Graduation season is right around the corner for thousands of students across the nation. For many it’s the end of a high school or college career. But there is also a surprisingly large portion of students who will be making the transition from a local community college to a four-year university.
In fact, the network of community college students is at an all time high. As of 2017 nearly 34% of all undergraduate students in the nation were enrolled at two-year universities.
Looking at things from a local vantage point, the Contra Costa Community College District serves roughly 13,000 students annually. These students are enrolled at Los Medanos College (Pittsburg and Brentwood), Diablo Valley College (Pleasant Hill and San Ramon) and Contra Costa College.
Los Medanos College in particular is looking at a growing number of transfer students, pumping out its largest number of students to UC and CSU campuses in the 2017-2018 school year.
Last year, Los Medanos had a 34% increase in the rise of transfers to both UC and CSU systems while according to an Ed Source article, community college transfers had only 3% increase on a statewide level.
According to Rachel Anicetti, Director of LMC Transfer & Career Services, they are in their fourth straight year of record UC Applicants and enrollees while in 2017-18 they had the highest number of transferring to CSU and UC campuses and expect to exceed that in this academic year.
Since 2012 LMC achieved a 42% increase in the number of Hispanic or Latinx students transferring to CSU & UC, and 38% increase in Black and African American students.
These numbers are only expected increase in coming academic years. But Anicetti says it takes a lot of hard work.
“…It’s a team effort at LMC. The work is showing in our transfer statistics. One of our major department goals for the next year is to help students find their major earlier at LMC, so that they can have a clear pathway of courses to take, and transfer more quickly,” Anicetti said.
Over the last academic year, transfers from LMC have gone up nearly 33 percent when students applied through a TAG (Transfer Admission Guarantee) application. These applications are specifically for colleges in the UC system, but CSUs also receive a large number of transfer students.
“CSU East Bay receives the largest number of transferring students from LMC. SFSU and Sacramento State are also common CSU transfer destinations. Among UC campuses, UC Davis receives the most LMC students, followed by UC Berkeley,” said Anicetti.
Sarah Gonzales, a former LMC student and current UC Berkeley Senior, attributes her success as a student to the community college system.

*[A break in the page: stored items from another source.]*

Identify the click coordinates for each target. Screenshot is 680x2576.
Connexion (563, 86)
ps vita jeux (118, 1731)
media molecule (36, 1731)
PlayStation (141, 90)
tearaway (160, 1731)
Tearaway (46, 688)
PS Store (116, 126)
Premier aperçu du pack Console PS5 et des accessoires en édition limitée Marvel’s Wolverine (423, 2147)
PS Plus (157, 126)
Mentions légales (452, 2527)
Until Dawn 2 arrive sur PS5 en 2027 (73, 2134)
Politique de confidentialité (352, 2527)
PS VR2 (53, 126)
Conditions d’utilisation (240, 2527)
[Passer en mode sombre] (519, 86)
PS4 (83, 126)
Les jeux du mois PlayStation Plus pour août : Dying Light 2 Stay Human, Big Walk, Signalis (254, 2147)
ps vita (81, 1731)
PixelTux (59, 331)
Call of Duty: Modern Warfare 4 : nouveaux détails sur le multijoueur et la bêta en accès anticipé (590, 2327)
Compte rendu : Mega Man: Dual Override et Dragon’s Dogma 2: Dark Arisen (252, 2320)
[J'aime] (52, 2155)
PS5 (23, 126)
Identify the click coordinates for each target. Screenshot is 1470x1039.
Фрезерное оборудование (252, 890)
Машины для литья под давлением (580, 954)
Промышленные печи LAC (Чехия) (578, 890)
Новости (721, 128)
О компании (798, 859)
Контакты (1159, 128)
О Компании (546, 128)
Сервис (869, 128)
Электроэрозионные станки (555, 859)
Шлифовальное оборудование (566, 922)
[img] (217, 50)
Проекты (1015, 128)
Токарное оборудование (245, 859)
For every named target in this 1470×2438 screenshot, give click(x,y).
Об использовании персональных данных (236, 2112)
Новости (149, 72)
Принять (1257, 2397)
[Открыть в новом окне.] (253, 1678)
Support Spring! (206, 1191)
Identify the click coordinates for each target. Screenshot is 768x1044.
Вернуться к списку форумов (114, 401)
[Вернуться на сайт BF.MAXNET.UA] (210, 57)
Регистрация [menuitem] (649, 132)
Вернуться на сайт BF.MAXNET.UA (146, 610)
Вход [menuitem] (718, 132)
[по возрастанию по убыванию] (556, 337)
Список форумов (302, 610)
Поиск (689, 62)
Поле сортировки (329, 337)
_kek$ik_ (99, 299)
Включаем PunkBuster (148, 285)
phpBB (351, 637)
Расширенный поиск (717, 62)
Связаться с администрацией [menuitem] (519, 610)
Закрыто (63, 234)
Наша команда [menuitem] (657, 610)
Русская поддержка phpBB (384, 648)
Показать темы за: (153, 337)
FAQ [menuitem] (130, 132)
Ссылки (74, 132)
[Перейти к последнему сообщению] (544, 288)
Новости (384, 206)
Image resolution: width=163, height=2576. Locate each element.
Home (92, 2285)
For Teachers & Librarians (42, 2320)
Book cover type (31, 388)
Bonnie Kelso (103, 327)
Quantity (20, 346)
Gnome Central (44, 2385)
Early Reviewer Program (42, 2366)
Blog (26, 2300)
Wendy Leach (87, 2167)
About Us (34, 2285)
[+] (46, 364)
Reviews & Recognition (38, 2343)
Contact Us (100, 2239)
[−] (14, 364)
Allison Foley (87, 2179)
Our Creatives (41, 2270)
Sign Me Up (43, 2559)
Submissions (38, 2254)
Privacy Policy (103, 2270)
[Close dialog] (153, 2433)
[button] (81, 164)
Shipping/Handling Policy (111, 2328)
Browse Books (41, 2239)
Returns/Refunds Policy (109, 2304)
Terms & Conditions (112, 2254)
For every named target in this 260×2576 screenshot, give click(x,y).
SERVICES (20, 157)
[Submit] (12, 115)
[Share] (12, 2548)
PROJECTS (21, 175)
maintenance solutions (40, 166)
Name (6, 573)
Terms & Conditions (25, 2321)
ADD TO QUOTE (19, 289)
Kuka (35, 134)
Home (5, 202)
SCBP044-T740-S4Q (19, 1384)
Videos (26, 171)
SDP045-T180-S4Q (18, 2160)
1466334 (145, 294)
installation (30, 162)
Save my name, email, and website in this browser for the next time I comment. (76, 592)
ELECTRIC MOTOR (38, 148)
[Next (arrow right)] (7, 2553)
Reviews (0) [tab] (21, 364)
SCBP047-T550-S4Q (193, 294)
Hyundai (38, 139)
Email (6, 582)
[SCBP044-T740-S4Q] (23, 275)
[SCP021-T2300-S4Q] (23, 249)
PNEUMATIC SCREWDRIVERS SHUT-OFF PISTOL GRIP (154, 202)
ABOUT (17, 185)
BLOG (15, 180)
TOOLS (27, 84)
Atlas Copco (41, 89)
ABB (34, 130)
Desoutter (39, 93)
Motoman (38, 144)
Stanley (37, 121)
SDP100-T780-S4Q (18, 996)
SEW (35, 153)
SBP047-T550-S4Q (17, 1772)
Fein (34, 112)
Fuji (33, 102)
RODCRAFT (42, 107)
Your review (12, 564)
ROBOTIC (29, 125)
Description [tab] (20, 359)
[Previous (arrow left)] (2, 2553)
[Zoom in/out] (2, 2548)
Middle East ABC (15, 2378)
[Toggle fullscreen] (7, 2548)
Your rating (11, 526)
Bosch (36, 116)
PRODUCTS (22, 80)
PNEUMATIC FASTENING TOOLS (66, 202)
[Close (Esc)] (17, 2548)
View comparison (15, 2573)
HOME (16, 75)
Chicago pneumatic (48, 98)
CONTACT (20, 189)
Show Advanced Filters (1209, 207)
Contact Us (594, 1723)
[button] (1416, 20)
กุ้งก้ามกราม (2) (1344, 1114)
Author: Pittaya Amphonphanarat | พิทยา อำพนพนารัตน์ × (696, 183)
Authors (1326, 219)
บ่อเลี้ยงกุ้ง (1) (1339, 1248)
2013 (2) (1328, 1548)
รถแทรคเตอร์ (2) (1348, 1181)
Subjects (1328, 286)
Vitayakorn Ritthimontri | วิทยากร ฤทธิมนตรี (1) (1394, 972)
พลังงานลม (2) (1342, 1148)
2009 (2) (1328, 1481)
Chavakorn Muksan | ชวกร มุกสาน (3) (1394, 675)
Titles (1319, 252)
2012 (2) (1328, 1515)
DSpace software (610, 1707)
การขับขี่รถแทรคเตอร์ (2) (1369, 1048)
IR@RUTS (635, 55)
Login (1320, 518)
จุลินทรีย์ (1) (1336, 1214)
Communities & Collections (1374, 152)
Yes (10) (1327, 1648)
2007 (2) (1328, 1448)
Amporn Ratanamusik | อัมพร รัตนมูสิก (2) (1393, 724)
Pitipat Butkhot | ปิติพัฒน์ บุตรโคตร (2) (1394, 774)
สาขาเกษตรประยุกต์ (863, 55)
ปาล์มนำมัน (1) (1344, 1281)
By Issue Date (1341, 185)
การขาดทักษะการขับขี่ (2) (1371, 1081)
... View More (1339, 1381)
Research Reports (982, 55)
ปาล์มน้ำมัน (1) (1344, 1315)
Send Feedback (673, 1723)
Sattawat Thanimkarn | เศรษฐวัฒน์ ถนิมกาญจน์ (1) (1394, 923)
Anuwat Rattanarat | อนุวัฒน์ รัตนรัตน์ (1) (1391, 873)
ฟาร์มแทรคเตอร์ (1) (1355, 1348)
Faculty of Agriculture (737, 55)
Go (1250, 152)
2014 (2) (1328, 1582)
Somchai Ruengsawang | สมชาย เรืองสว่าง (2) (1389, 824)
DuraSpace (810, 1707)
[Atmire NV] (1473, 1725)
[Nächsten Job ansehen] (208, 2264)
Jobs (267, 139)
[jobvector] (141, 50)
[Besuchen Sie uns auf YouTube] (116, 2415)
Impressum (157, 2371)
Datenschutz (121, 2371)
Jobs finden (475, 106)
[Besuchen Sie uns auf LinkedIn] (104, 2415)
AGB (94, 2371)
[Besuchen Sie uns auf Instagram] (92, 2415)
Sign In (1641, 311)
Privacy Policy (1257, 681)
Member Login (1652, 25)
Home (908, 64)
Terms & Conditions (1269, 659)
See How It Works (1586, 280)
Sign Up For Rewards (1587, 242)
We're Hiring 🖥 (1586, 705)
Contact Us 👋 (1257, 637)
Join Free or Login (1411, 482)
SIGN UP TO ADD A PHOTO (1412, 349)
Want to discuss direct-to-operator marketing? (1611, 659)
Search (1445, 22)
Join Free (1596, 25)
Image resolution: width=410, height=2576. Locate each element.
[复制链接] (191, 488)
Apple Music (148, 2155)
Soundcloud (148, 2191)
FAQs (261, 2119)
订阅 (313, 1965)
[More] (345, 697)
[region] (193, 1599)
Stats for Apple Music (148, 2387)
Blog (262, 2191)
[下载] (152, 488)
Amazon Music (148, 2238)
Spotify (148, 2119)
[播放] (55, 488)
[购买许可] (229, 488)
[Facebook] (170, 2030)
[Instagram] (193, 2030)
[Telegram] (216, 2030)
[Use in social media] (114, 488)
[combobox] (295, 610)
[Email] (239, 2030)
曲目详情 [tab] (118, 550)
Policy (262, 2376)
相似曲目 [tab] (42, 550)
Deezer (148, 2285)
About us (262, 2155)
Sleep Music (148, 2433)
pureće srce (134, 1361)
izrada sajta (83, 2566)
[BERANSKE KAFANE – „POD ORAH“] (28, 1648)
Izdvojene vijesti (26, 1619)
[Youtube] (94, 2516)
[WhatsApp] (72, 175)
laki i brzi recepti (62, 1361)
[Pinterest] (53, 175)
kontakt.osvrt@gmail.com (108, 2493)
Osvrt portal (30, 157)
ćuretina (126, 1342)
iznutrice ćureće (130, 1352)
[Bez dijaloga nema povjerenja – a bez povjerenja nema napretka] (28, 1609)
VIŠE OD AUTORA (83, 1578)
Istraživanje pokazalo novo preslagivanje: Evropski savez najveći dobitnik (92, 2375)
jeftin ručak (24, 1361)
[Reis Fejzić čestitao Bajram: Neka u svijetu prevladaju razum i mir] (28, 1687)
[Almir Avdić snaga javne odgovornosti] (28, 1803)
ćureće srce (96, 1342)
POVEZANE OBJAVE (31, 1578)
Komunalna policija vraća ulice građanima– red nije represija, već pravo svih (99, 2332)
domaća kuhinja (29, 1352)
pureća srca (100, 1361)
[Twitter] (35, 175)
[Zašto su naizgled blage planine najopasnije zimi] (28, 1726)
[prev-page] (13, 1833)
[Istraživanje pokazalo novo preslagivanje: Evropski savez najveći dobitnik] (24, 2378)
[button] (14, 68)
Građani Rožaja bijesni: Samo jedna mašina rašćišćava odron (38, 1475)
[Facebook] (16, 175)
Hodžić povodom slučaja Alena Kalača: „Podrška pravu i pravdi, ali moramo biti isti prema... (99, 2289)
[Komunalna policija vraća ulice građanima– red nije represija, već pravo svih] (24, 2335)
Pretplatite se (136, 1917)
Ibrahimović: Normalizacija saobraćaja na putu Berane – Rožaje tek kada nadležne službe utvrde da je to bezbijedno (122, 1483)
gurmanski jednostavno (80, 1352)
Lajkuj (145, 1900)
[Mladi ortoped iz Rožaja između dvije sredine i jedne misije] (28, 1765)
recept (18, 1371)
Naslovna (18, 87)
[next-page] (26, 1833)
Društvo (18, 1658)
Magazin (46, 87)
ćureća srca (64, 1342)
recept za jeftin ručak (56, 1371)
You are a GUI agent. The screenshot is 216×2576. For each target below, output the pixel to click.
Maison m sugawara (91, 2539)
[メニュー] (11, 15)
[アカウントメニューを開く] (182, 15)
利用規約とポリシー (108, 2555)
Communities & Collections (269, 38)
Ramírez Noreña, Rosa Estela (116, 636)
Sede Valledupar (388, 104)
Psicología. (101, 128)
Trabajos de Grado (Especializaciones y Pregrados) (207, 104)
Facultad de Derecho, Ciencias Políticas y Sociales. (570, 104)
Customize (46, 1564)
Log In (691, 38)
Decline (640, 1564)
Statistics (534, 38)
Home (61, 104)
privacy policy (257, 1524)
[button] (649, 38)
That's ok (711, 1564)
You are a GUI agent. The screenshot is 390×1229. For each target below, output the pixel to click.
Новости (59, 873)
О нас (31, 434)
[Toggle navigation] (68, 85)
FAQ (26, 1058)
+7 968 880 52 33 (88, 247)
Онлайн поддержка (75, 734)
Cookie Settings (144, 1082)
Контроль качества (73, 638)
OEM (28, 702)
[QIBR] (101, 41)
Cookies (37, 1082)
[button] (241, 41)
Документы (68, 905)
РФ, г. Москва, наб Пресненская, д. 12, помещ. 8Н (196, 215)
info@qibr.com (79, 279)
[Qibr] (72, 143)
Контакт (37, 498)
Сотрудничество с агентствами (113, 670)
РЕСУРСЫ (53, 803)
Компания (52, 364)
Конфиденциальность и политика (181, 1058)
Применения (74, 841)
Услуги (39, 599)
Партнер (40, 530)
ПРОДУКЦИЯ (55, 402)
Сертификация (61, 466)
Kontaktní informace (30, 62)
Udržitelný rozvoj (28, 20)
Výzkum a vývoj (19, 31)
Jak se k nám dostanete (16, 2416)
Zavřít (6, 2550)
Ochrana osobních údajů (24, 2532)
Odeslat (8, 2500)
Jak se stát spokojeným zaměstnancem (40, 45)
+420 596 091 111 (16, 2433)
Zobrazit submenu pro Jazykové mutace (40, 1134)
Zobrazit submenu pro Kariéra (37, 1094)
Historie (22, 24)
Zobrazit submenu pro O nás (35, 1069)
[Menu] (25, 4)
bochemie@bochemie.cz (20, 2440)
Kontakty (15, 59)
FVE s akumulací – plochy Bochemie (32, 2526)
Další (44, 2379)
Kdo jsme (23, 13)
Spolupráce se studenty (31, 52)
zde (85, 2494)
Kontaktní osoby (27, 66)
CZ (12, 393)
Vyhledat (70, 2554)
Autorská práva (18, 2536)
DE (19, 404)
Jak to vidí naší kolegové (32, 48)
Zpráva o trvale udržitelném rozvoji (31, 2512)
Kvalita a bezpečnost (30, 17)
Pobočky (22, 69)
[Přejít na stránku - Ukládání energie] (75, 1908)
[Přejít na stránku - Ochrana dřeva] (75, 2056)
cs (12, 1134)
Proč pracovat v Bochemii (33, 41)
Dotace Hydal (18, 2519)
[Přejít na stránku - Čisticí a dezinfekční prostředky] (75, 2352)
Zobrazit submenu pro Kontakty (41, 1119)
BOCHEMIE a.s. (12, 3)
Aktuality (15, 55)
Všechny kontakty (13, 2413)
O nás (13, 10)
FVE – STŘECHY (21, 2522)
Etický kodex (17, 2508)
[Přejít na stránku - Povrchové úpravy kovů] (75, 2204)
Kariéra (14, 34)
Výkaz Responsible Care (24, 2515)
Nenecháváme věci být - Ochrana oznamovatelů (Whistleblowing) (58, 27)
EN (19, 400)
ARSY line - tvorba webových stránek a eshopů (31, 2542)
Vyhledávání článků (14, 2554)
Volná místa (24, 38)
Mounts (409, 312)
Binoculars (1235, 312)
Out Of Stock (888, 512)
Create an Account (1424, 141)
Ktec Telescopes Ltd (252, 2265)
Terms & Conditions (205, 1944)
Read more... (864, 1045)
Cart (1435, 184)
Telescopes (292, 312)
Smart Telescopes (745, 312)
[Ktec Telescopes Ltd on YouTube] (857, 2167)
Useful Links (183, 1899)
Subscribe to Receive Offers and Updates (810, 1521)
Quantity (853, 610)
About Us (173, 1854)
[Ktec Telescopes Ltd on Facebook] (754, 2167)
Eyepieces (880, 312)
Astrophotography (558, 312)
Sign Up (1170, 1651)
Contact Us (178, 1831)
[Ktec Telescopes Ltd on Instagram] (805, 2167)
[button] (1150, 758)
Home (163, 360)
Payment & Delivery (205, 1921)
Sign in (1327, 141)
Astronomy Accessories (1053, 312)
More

“I felt that my time at LMC helped me kind of find my area of study…Community college kind of gave me time to explore different areas of study while I completed my general Ed. Taking actual college level classes also really helped me get an idea of what kind of work load I could expect upon transferring to a four year,” said Gonzales.
Other former community college students, who have since transferred, expressed similar sentiments about how their respective colleges prepared them for traditional institutions.
Arezo Neyazi, a former DVC student and current UC Davis student, says community college helped her prepare for her future.
“…It was very overwhelming for me. Especially if you don’t know your major or future career plans. Going to community college helped me face my fears and made me feel more comfortable with college life and what it has to offer,” said Neyazi.
Aside from being well prepared and having flexibility in deciding what path one should take as a student, those enrolled in community colleges tend to save more money in tuition.
According to the American Association of Community Colleges, the average cost of community college in the nation is $3,347. Compare this to the average cost of most four-year colleges, which is $9,139.
Former DVC student, Bianca Roche, attested to the financial benefit of community college.
“I joined an academic honors society, kept in close contact with my academic counselors, and became an advocate for my high school to get more kids to take the community college route since it allowed me to save thousands of dollars, get work experience, and receive academic awards. I highly recommend every student who is unsure of themselves and what they want for their future to attend community college,” said Roche, who later transferred to St. Mary’s College.
Alexandra Riva is an East Contra Costa County resident who is a senior at UC Berkley where she is pursuing a Bachelor’s Degree in Media Studies with a minor in history. She is a graduate of Dozier-Libbey Medical High School in Antioch.